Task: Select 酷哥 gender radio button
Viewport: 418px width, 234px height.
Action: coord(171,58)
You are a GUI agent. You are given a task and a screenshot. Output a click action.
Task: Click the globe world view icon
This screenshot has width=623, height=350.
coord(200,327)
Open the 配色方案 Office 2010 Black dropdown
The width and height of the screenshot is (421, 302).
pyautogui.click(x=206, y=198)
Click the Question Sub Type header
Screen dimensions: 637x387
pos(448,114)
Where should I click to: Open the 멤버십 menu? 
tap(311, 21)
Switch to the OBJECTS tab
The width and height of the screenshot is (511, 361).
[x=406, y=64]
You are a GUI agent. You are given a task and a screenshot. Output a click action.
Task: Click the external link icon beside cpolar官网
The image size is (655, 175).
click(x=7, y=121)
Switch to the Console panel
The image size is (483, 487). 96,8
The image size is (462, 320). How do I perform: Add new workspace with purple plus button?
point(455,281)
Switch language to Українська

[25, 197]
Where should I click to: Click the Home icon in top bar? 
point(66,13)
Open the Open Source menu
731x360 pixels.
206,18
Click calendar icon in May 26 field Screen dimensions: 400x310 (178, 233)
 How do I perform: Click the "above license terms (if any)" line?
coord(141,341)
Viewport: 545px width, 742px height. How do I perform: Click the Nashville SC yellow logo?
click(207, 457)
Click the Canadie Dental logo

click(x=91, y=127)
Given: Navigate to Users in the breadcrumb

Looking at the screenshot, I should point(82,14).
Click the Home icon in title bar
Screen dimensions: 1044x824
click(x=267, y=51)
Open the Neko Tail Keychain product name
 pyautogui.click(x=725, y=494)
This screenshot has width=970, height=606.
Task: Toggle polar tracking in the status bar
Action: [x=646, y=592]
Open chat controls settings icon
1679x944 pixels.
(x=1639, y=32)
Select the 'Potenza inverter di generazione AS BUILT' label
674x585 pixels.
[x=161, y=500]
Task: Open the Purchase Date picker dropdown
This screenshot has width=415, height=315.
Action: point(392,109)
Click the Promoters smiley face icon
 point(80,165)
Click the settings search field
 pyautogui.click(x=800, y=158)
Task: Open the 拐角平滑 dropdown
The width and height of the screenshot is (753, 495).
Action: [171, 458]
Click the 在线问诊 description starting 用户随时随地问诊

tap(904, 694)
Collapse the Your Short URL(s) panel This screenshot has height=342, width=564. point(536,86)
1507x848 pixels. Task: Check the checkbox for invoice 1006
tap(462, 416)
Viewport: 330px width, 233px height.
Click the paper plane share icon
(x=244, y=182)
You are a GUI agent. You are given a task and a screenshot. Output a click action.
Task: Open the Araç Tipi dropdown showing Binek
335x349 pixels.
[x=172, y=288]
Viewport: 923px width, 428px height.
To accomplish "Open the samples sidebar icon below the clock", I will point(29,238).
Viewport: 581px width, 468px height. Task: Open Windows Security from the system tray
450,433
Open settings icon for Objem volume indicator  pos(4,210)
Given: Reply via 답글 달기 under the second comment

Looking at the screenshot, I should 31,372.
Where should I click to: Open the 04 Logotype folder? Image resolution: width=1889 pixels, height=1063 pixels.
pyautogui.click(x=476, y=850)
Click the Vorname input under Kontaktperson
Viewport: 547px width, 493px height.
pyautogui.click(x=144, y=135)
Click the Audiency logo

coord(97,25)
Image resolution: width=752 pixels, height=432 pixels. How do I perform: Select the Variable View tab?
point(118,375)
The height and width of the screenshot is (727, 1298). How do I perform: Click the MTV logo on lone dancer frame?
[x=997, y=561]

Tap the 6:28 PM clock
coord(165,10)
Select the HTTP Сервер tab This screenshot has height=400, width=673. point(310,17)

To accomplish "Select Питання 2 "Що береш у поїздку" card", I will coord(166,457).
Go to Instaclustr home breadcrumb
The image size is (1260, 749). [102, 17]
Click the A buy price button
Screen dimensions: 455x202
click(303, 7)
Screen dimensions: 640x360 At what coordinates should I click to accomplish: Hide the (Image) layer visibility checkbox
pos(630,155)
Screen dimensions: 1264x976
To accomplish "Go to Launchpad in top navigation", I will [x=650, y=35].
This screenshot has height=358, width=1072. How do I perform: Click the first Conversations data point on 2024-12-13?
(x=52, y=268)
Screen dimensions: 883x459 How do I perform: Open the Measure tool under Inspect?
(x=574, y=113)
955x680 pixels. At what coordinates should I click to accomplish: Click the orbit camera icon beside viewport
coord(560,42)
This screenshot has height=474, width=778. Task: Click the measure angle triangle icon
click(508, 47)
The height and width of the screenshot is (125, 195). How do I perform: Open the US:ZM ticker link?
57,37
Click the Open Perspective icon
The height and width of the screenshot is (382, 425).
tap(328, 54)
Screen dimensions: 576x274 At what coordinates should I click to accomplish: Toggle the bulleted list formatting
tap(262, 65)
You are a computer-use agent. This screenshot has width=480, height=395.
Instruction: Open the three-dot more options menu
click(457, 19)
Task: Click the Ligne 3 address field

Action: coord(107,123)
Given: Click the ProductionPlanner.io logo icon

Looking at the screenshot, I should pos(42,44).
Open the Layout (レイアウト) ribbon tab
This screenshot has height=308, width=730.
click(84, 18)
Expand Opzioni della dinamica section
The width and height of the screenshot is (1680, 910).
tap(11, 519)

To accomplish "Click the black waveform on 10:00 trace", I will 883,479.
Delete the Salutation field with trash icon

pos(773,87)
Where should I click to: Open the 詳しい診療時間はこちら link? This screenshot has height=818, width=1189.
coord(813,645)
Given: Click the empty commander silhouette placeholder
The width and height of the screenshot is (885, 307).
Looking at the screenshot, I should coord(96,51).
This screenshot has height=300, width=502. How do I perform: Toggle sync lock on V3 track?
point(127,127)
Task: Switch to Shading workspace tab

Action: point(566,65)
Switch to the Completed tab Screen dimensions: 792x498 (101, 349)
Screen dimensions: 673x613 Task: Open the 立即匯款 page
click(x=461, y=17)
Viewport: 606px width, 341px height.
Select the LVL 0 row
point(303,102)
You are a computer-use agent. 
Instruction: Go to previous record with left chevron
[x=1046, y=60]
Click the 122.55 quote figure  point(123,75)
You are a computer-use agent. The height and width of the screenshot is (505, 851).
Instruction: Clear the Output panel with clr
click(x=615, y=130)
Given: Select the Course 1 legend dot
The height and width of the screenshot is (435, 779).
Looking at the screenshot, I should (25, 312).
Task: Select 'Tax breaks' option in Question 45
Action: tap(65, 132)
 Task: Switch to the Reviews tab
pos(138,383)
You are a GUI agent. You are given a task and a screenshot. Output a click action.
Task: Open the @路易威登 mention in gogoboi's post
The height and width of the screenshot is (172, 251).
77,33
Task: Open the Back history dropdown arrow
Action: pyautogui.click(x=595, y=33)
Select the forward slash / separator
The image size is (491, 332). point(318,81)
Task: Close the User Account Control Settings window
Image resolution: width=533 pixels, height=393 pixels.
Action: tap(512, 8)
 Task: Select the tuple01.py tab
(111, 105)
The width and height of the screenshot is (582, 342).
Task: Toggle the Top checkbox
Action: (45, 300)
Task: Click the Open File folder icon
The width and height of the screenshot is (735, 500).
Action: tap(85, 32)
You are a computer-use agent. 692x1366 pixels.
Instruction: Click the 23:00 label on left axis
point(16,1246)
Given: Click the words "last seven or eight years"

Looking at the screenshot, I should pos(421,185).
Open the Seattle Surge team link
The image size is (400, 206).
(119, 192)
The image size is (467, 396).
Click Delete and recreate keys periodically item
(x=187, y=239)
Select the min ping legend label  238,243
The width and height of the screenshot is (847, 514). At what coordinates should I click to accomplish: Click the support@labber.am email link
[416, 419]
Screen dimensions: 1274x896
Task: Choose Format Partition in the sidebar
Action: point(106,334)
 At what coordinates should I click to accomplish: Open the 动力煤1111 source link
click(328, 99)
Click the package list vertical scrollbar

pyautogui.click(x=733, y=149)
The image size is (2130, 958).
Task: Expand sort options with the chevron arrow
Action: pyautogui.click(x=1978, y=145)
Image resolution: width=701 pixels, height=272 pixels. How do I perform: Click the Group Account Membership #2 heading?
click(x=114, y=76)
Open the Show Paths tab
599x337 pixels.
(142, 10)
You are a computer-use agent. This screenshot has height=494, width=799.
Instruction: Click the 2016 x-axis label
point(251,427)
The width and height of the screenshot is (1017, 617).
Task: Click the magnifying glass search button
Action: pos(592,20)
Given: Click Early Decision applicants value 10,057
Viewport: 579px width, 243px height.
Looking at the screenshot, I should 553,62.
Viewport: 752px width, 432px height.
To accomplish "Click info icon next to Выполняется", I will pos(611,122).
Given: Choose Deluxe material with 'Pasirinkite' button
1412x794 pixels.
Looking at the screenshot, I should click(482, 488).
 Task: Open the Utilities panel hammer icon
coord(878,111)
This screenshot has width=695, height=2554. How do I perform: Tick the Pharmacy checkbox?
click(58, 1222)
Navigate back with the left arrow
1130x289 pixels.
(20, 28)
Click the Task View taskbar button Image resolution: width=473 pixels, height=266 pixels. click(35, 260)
# # # #
**TASK DETAILS:** Transcribe the rows from the line that contains "Switch language to Українська" through the line that contains "click(x=267, y=51)", both included, reproducing each line precisely.

**EXERCISE RESPONSE:**
Switch language to Українська

[25, 197]
Where should I click to: Click the Home icon in top bar? 
point(66,13)
Open the Open Source menu
731x360 pixels.
206,18
Click calendar icon in May 26 field Screen dimensions: 400x310 (178, 233)
 How do I perform: Click the "above license terms (if any)" line?
coord(141,341)
Viewport: 545px width, 742px height. How do I perform: Click the Nashville SC yellow logo?
click(207, 457)
Click the Canadie Dental logo

click(x=91, y=127)
Given: Navigate to Users in the breadcrumb

Looking at the screenshot, I should point(82,14).
Click the Home icon in title bar
Screen dimensions: 1044x824
click(x=267, y=51)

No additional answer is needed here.